■ Data extract
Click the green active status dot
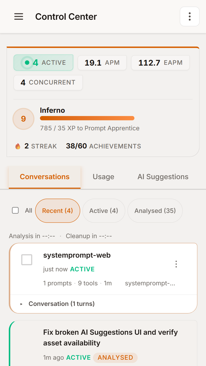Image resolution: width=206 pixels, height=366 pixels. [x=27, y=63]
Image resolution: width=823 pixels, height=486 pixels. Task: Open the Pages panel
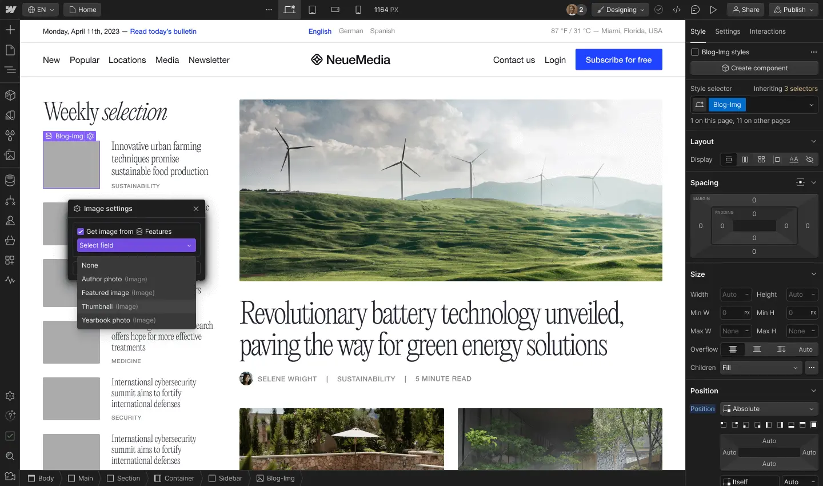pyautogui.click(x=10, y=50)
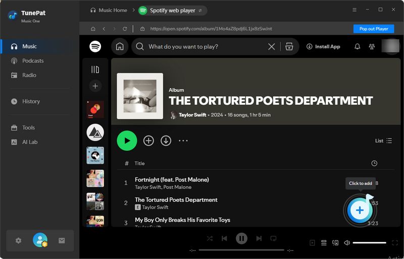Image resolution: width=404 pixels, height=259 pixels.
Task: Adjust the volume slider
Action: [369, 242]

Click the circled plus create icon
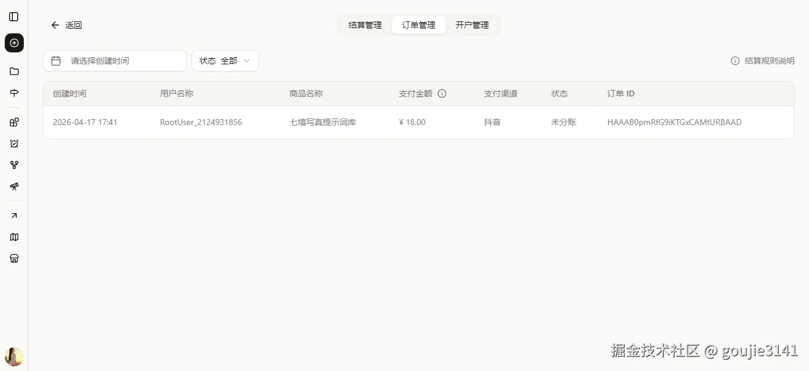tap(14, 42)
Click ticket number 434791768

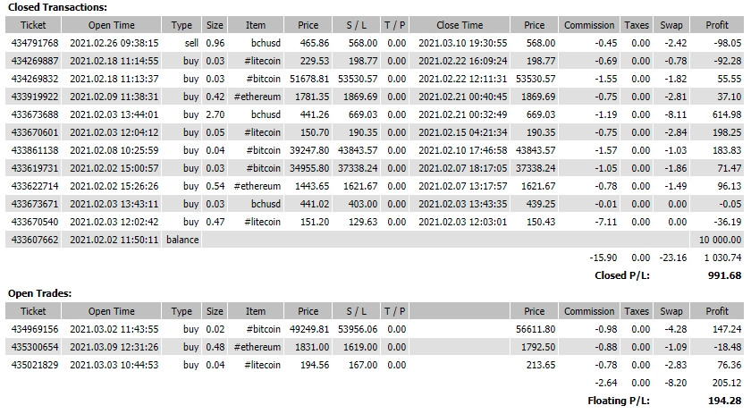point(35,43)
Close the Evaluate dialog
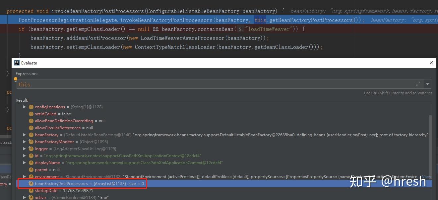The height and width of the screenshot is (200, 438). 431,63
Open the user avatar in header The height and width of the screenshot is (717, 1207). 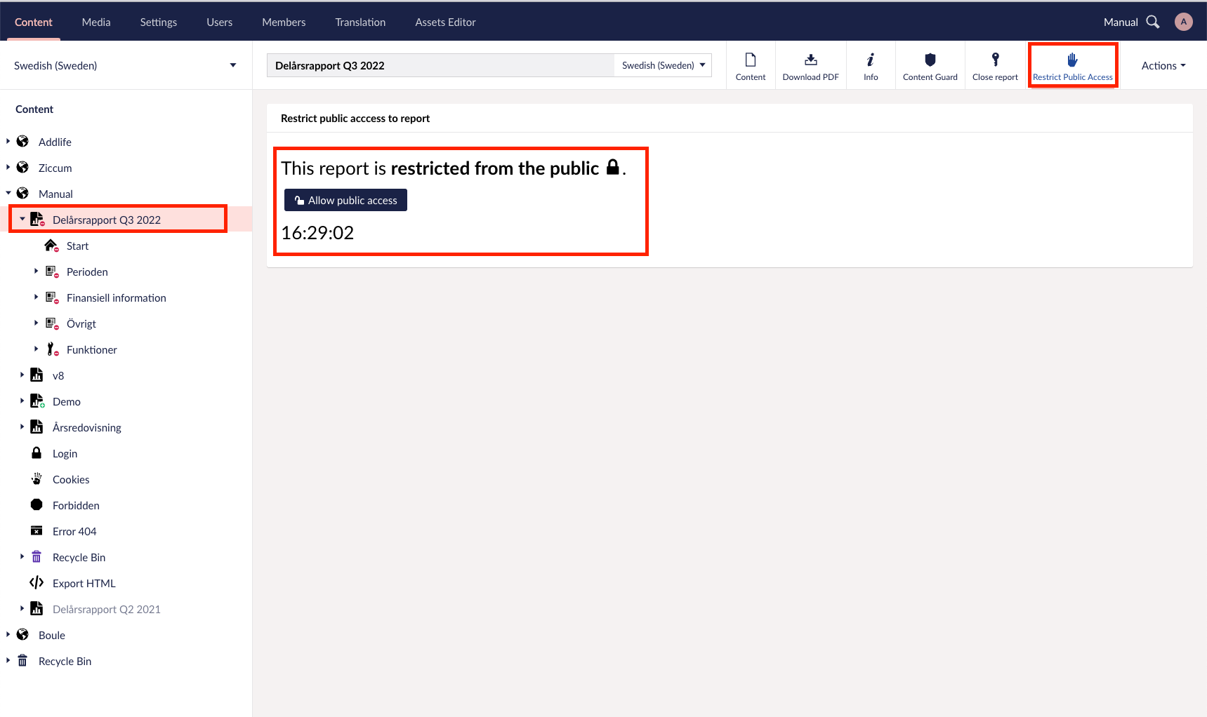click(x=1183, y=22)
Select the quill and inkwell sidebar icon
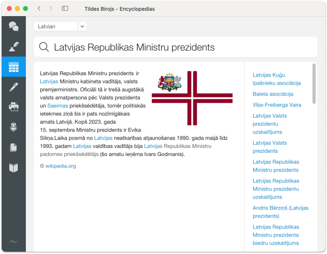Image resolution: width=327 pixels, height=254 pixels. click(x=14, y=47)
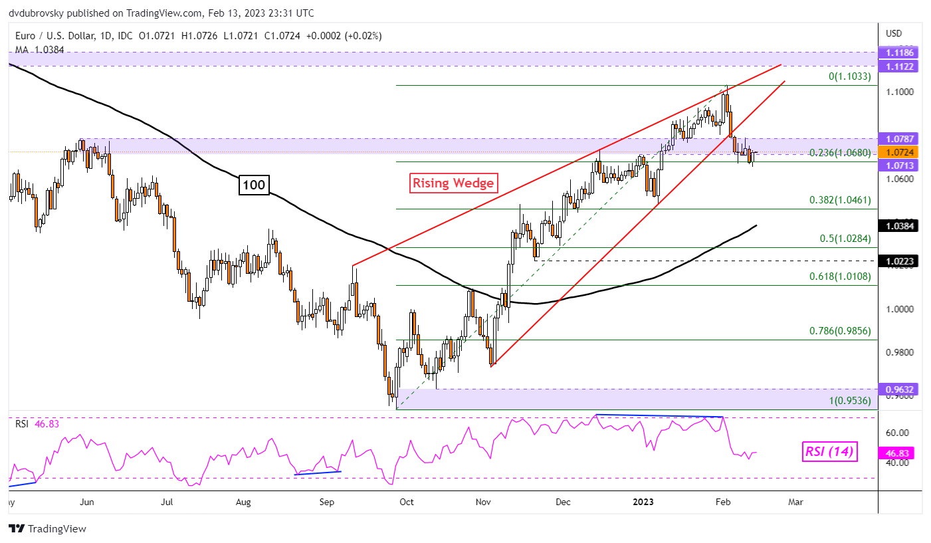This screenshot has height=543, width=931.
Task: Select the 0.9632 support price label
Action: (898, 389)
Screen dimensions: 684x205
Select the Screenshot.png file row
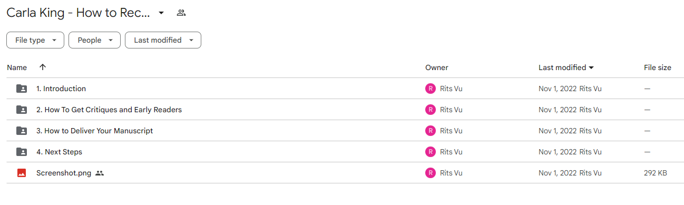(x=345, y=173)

--

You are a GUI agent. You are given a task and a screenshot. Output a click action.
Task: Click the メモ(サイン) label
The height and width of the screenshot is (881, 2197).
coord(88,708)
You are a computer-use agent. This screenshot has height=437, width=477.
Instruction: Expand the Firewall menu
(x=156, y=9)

■ What to produce
For every line in the entries above that contains "agent", add one to a count, and give that number by itself.

■ Response to the exercise
2